■ **TEKS YANG DIBERIKAN**:
****************************************
Dalam buku yang di tulis Neng Dara Affiah yang membahas secara detail topik feminisme dalam konteks Indonesia, termasuk ulasan kritis terhadap kampanye “Indonesia Tanpa Feminis” tahun 2019. Kampanye ini didasarkan pada argumen bahwa Islam saja sudah cukup sebagai pedoman hidup, dan oleh karena itu feminisme tidak harus berasal dari Barat.
Penulis menjelaskan argumentasi tersebut dengan menekankan bahwa feminisme Indonesia bukanlah sebuah konsep baru atau asing, namun telah menjadi bagian dari sejarah perjuangan negara sejak awal abad ke-20. Misalnya saja organisasi Putri Mardika (1912) yang memperjuangkan kesetaraan pendidikan bagi laki-laki dan perempuan serta menentang praktik poligami dan perkawinan di bawah umur.
****************************************
■ **TUGAS YANG DIKERJAKAN**:
• 1. Menurut teks tentang feminisme di Indonesia, apa yang diperjuangkan dan ditentang oleh organisasi Putri Mardika?
• 2. Tuliskan lanjutan teks tentang feminisme di Indonesia, dimulai setelah kalimat terakhirnya.
Materi di bawah ini tidak berhubungan dengan teks tentang feminisme di Indonesia.

■ **BAGIAN DATA**:
****************************************
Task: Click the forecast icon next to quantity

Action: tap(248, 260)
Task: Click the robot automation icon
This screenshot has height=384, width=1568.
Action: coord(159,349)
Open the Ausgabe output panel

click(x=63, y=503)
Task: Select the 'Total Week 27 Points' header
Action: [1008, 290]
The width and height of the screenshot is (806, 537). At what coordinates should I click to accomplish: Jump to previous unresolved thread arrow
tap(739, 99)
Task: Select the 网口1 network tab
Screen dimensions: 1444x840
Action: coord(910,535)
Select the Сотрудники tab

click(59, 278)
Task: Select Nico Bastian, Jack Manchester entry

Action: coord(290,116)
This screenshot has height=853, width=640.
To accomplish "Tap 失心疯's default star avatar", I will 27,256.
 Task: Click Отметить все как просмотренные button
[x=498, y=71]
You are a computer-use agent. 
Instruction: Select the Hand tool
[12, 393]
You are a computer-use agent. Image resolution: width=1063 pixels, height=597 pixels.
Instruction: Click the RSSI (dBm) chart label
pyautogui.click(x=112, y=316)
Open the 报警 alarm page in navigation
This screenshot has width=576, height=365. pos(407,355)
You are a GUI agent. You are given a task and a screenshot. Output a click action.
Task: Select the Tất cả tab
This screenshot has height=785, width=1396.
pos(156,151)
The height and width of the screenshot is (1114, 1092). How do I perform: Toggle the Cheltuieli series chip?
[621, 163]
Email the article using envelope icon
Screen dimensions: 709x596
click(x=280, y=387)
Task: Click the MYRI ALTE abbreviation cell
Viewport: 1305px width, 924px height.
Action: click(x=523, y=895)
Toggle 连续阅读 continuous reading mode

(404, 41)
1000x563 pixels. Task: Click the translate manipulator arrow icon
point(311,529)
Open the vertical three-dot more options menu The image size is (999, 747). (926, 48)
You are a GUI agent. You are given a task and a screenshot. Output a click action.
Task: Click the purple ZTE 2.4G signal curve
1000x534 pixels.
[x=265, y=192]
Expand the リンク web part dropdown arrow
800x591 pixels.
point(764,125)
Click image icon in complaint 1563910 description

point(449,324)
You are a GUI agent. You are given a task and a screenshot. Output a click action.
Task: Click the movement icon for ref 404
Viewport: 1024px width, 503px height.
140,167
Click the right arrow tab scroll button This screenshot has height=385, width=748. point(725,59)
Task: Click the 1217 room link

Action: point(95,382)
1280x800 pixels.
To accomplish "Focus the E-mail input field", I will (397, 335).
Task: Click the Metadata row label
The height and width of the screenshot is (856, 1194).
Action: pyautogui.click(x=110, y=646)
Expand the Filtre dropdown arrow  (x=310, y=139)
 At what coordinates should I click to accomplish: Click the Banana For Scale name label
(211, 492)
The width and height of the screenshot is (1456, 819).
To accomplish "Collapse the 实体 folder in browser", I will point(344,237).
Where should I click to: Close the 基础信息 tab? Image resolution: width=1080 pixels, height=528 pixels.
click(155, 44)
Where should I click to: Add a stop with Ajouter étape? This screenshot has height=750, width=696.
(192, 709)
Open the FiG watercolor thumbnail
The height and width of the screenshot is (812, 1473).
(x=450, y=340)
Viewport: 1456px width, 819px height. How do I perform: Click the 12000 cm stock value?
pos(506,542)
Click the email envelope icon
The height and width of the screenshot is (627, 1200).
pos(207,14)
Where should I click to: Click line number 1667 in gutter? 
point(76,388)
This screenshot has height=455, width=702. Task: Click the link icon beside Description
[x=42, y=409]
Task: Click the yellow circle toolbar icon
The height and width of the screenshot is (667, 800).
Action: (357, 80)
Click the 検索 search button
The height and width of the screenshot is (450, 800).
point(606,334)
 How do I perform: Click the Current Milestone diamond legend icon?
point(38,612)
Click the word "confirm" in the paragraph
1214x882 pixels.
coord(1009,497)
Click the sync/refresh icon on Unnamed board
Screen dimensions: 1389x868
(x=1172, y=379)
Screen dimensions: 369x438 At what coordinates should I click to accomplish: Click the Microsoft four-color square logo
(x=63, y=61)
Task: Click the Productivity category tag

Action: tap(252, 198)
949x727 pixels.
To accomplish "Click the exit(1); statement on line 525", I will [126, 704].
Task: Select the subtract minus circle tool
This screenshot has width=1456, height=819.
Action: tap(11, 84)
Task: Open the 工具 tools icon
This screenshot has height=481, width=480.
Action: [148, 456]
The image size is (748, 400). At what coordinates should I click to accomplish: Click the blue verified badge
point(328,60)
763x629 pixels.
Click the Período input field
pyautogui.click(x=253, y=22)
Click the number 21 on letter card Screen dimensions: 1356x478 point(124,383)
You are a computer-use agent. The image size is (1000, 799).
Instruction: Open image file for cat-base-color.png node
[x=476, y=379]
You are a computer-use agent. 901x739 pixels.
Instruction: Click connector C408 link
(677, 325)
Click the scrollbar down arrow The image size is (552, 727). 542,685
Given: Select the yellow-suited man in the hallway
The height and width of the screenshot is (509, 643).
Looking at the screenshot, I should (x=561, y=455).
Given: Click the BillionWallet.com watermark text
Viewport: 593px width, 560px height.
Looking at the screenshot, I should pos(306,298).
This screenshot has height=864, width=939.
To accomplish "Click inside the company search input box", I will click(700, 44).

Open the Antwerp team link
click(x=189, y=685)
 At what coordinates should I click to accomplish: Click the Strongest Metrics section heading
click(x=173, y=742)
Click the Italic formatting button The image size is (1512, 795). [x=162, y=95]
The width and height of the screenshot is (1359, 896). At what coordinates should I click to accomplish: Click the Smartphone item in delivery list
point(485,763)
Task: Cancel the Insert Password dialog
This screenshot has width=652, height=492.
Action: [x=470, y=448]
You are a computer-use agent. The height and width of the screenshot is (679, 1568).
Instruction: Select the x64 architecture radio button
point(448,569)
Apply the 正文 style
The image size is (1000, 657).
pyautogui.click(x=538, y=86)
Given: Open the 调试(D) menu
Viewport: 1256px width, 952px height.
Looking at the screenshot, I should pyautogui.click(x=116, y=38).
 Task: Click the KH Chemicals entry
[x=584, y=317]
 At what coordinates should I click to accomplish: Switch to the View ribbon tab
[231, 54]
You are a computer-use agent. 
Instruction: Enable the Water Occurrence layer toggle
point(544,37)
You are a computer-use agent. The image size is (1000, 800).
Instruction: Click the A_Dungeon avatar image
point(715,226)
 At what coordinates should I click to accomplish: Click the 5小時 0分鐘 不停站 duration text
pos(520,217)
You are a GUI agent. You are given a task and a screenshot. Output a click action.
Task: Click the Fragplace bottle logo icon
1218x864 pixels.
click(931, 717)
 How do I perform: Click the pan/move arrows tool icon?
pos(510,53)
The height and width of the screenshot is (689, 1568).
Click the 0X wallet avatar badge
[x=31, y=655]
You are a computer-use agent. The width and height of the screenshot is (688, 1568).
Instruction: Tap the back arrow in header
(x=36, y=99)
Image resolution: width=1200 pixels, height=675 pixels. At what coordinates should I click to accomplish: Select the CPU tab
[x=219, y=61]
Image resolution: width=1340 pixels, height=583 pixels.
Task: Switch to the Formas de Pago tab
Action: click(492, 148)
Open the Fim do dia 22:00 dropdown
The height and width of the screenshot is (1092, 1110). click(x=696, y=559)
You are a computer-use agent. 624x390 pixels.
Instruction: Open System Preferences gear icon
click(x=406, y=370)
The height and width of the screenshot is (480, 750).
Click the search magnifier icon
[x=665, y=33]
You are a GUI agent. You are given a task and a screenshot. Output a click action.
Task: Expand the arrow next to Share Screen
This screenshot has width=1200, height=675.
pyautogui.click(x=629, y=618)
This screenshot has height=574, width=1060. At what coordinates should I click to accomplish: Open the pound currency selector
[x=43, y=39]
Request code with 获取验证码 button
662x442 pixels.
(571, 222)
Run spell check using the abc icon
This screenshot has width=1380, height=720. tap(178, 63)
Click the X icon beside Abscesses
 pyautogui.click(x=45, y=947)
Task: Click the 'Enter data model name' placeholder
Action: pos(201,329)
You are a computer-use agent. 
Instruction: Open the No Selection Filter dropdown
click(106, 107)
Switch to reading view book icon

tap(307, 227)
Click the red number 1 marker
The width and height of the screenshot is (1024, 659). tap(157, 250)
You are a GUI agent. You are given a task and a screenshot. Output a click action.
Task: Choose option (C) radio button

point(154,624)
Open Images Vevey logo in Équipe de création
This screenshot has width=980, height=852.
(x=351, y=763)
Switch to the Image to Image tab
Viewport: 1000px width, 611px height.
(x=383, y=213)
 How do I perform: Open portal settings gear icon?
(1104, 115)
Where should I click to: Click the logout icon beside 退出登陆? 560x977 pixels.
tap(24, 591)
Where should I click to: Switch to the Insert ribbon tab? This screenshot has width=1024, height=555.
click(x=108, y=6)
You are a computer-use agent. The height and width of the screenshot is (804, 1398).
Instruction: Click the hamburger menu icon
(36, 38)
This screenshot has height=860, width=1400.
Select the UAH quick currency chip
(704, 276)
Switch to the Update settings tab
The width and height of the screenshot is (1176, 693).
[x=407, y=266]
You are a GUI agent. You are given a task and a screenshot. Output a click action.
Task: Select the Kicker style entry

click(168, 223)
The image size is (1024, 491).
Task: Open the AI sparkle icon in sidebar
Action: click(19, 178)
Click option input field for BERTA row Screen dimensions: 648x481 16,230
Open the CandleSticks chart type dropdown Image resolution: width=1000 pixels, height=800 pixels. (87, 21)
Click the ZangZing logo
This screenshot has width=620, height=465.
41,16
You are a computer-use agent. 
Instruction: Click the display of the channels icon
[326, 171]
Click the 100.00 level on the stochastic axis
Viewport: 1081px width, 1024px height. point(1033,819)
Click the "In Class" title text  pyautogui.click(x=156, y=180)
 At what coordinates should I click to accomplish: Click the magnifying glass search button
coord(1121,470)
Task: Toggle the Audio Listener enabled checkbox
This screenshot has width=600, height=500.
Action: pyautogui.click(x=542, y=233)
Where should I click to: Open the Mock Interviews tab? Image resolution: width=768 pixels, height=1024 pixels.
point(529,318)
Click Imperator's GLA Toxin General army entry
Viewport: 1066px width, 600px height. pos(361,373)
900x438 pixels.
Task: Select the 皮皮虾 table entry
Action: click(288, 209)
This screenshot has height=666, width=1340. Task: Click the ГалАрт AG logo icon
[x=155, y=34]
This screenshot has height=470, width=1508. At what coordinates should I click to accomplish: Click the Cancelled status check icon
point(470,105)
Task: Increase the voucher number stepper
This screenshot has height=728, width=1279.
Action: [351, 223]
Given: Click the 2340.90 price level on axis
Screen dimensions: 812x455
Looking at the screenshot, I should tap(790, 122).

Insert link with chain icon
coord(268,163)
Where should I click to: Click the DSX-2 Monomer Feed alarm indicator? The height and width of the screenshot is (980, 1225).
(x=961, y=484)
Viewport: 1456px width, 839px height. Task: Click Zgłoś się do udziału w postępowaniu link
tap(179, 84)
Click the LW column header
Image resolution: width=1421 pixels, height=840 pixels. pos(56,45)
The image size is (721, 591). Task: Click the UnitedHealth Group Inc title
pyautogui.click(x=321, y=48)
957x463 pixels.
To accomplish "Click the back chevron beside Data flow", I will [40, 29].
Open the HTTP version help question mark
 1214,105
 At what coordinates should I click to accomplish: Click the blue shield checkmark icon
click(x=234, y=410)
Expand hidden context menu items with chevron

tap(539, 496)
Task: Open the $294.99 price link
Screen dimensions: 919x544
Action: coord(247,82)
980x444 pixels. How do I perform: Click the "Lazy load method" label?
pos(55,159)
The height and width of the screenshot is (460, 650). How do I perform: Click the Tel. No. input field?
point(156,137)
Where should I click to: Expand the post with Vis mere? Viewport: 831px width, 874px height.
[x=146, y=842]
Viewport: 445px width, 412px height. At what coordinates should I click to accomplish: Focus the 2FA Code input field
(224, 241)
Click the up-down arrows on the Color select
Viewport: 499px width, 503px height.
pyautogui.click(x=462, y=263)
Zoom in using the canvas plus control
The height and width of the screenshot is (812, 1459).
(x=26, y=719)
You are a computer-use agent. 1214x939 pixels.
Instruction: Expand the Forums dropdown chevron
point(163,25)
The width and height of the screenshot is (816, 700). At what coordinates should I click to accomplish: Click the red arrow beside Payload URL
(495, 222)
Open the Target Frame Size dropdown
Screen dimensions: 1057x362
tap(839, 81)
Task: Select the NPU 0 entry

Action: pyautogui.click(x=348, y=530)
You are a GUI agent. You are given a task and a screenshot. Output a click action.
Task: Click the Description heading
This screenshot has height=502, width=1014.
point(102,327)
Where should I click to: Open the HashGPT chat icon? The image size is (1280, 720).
****************************************
■ **JAWABAN BERNOMOR**:
• 1. Putri Mardika memperjuangkan kesetaraan pendidikan bagi laki-laki dan perempuan serta menentang praktik poligami dan perkawinan di bawah umur.

• 2.
Sebagai paradigma penting dalam ilmu-ilmu sosial, feminisme mengkaji ketidaksetaraan gender struktural dan berfungsi untuk mendorong penelitian yang berfokus pada pengalaman perempuan, termasuk isu-isu yang berkaitan dengan peran domestik dan biologis. Buku ini juga mengkritisi penolakan terhadap feminisme, menyamakannya dengan penolakan terhadap keilmuan yang mengabdi pada kemajuan bangsa.
Buku Kemanusiaan dan Pembaruan Masyarakat Muslim Indonesia karya Neng Dara Affiah memberikan analisis mendalam mengenai hubungan antara kemanusiaan, pembaruan sosial, dan peran perempuan dalam konteks masyarakat Muslim Indonesia. Dengan mengangkat berbagai topik besar seperti teori cinta Erich Fromm, sejarah Islam, perjuangan feminisme, serta peran perempuan dalam sejarah Indonesia, buku ini menawarkan wawasan yang sangat penting mengenai dinamika sosial dan kesetaraan gender.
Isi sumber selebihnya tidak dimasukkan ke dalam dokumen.